Find how many lines in the data below include the word "computer", then write only that number.

---------- Working data

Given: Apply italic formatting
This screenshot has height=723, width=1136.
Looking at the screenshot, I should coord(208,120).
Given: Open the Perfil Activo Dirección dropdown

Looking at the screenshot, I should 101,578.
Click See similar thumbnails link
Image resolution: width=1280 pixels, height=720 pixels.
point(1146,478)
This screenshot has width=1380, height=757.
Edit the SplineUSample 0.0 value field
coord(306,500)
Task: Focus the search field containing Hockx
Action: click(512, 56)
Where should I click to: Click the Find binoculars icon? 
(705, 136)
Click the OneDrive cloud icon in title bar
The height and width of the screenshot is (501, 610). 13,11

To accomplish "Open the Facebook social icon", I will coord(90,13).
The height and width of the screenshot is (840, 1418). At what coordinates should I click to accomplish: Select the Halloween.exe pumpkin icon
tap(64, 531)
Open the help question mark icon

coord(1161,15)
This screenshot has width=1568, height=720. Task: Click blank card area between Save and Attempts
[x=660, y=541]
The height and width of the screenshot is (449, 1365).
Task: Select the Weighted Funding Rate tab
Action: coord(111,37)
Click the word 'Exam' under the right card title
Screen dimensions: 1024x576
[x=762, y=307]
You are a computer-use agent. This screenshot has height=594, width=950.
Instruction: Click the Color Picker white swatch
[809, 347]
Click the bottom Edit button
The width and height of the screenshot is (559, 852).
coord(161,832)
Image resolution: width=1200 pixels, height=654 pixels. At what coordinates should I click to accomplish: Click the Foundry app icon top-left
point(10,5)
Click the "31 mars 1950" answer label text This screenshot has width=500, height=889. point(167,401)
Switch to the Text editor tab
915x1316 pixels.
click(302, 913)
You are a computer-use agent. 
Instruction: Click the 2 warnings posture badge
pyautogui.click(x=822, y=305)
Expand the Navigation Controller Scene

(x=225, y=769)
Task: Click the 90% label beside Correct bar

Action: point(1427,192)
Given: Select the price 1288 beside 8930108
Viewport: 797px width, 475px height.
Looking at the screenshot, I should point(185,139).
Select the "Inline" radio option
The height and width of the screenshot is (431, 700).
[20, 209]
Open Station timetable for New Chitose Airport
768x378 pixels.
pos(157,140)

--------------------

Response: 2